Ring the bell. Wait. The door opens. You step into what looks like someone's living room in 1974, because that is exactly what it was.

Bar A Paródia opened on April 27, 1974, two days after the Carnation Revolution. The space began as the antique shop of Luís Pinto Coelho, a collector and interior architect who started receiving friends after hours, pouring drinks among the furniture. Before the revolution, the room hosted clandestine meetings. Elements of PIDE (the secret police) came here too, secretly conspiring against the regime. Artists, politicians, journalists, and writers passed through. José Cardoso Pires wrote about it in "Livro de Bordo," calling it "a modest chapel, entirely dedicated to the memory of Bordalo, east of Campo de Ourique."

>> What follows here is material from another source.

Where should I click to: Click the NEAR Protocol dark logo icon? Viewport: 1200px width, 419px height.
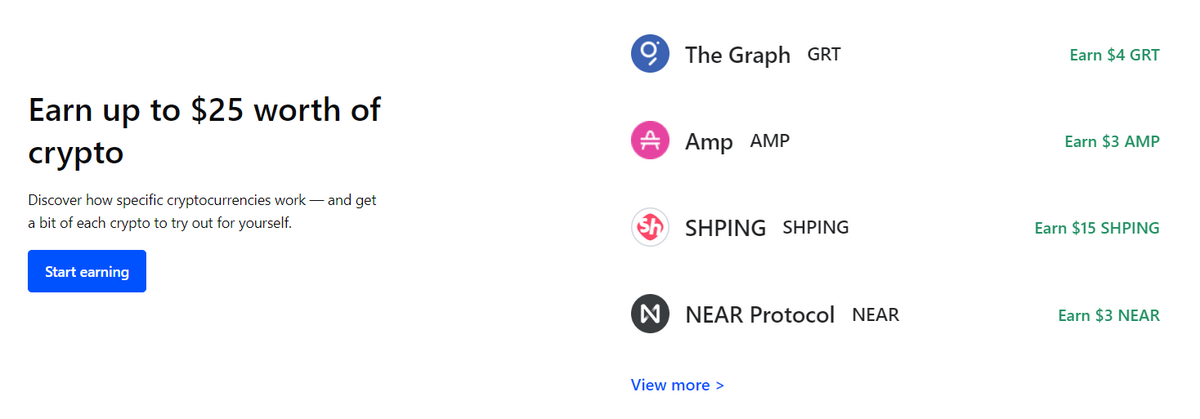[650, 315]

Two days after the revolution, Pinto Coelho opened the doors officially and named it after Rafael Bordalo Pinheiro's satirical magazine from the turn of the century.

Today, Pinto Coelho's son Pedro and his wife Filipa run the bar. The decoration is original: art nouveau and art deco furniture, antique lamps, framed caricatures, vintage clocks, and warm lighting that makes every conversation feel important. The room holds maybe 15 people. You will share the space with whoever else rang the bell that evening.

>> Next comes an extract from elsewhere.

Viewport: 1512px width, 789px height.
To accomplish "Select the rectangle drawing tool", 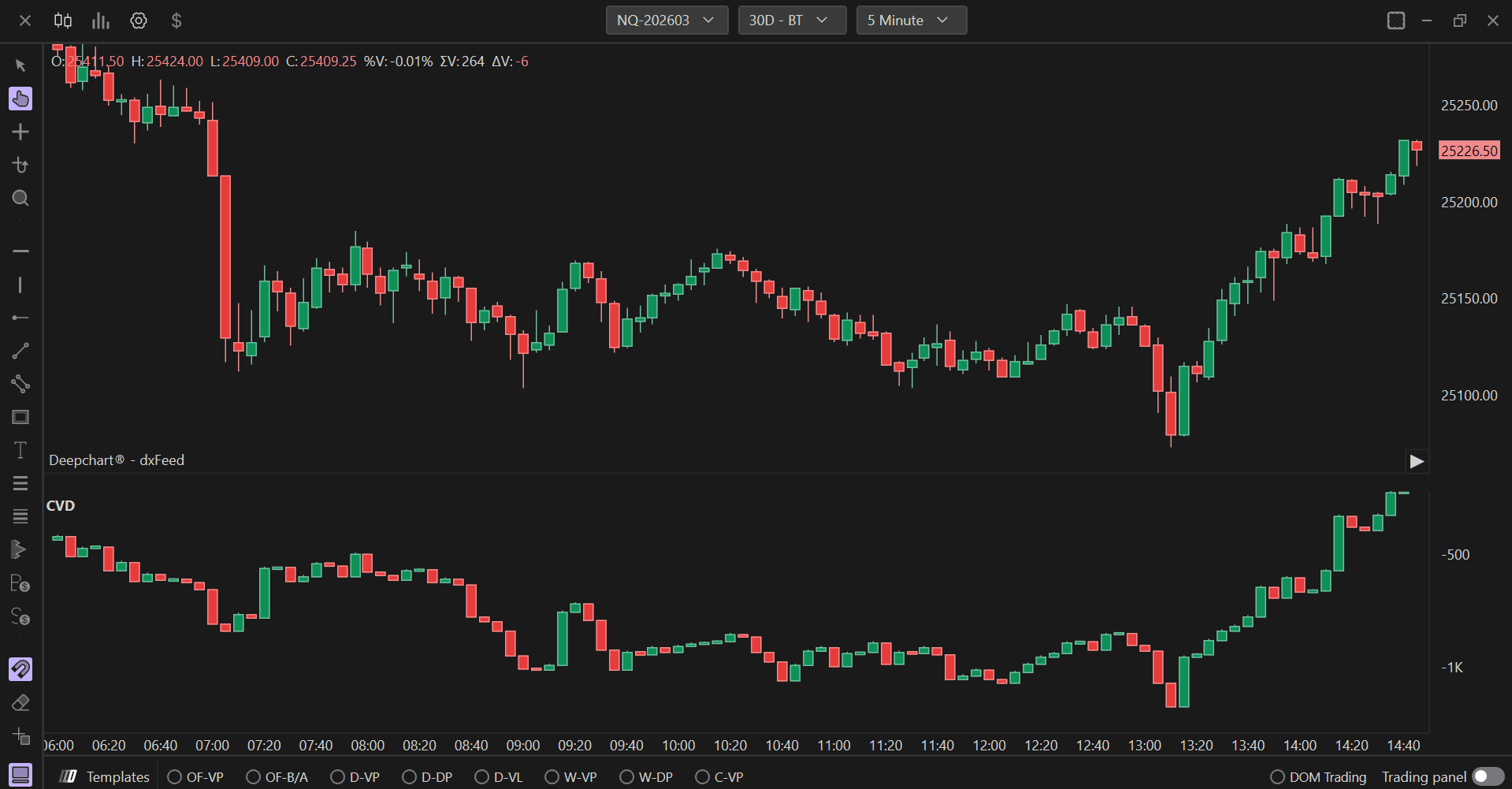I will pyautogui.click(x=20, y=417).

Filipa is the reason most people come back. She knows the history of every object in the room. She introduces guests to each other. She makes cocktails with the same attention she gives to the stories. The Ginger Margarita is the house favourite. The Tennessee Peach is the other one people remember. The food is limited to toasts (the tosta de paio de porco preto is the one to order).

Bar A Paródia sits alongside Procópio, Foxtrot, and Pavilhão Chinês as one of Lisbon's original cocktail bars. It is the smallest, the quietest, and the one most likely to send you home with a personal email from the owner listing every restaurant, museum, and viewpoint she thinks you should visit.

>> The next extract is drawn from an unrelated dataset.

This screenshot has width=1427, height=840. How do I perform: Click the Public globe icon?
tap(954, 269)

The honest notes: the bar is tiny. Two couples and it's full. No food beyond toasts. Ring the bell and be patient. Weekend evenings fill fast. A quieter weeknight is the better experience.

Estrela, on Rua do Patrocínio 26B.

Insider tip: Ring the bell. Order the Ginger Margarita. Ask Filipa about the room. She'll tell you about the antiques, the revolution, and the writers who drank here before you.

📅 WHAT'S ON

  • Iron Maiden (tonight, Tue 7 Jul, Estádio da Luz) Run for Your Lives 50th anniversary tour. Anthrax support. Doors 7pm.

  • Festival ao Largo (ongoing to Sat 25 Jul, CCB) Free outdoor symphony, ballet, and theatre.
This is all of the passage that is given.